• **What this task involves**: Of the entries below, return exactly those lines that fall between the one containing "Task: Open the shield" and the one containing "You are a computer-use agent. The height", the two end lines included.

• **Supplied information**:
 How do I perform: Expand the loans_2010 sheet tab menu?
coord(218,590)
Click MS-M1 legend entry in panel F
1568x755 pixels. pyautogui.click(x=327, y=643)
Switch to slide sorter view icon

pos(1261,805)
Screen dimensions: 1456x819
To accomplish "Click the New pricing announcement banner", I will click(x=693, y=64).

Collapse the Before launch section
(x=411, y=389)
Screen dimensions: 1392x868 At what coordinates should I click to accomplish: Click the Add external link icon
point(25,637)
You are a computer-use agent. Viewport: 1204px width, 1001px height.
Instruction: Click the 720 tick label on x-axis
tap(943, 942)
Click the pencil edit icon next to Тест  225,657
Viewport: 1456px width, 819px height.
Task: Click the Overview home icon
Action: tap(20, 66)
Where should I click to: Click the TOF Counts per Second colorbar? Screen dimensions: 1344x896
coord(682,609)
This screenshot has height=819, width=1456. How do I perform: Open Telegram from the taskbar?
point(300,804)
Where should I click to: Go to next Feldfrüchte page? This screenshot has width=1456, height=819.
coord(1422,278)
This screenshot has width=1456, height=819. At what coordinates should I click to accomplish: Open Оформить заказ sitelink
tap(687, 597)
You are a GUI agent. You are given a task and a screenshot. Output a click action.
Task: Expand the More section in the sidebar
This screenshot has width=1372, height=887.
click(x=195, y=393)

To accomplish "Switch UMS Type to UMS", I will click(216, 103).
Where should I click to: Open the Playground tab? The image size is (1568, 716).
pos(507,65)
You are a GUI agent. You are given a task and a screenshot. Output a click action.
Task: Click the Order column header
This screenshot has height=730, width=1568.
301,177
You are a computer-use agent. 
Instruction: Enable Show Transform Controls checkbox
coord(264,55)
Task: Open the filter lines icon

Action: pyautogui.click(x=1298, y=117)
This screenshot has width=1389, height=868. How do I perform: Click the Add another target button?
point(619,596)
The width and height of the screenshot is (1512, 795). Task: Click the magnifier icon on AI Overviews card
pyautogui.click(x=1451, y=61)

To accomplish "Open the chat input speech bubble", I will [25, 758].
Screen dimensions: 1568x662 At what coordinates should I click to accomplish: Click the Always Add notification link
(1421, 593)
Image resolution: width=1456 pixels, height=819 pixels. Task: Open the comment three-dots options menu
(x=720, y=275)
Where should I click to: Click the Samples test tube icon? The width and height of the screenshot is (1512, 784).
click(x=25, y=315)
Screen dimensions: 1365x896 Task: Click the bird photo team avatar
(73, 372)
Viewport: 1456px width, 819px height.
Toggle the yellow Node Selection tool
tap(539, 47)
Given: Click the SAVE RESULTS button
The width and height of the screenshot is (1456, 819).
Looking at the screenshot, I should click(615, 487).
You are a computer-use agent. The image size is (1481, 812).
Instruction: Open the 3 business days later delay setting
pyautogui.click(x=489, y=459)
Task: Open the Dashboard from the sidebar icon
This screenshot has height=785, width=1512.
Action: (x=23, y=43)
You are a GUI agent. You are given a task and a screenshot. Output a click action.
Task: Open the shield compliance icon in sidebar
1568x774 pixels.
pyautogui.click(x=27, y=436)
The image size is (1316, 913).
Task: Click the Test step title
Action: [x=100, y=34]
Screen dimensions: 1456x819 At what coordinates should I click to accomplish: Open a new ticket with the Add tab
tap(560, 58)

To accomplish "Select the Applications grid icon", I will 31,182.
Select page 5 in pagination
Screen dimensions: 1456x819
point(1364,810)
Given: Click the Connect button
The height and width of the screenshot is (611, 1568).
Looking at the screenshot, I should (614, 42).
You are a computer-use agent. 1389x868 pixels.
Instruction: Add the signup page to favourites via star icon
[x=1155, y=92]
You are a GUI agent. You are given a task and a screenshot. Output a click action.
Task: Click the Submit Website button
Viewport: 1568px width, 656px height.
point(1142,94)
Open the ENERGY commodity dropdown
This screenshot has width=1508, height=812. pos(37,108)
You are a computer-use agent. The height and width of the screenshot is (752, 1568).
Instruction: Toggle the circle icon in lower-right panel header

• **Task solution**:
Task: Open the shield compliance icon in sidebar
1568x774 pixels.
pyautogui.click(x=27, y=436)
The image size is (1316, 913).
Task: Click the Test step title
Action: [x=100, y=34]
Screen dimensions: 1456x819 At what coordinates should I click to accomplish: Open a new ticket with the Add tab
tap(560, 58)

To accomplish "Select the Applications grid icon", I will 31,182.
Select page 5 in pagination
Screen dimensions: 1456x819
point(1364,810)
Given: Click the Connect button
The height and width of the screenshot is (611, 1568).
Looking at the screenshot, I should (614, 42).
You are a computer-use agent. 1389x868 pixels.
Instruction: Add the signup page to favourites via star icon
[x=1155, y=92]
You are a GUI agent. You are given a task and a screenshot. Output a click action.
Task: Click the Submit Website button
Viewport: 1568px width, 656px height.
point(1142,94)
Open the ENERGY commodity dropdown
This screenshot has width=1508, height=812. pos(37,108)
You are a computer-use agent. The height and width of the screenshot is (752, 1568).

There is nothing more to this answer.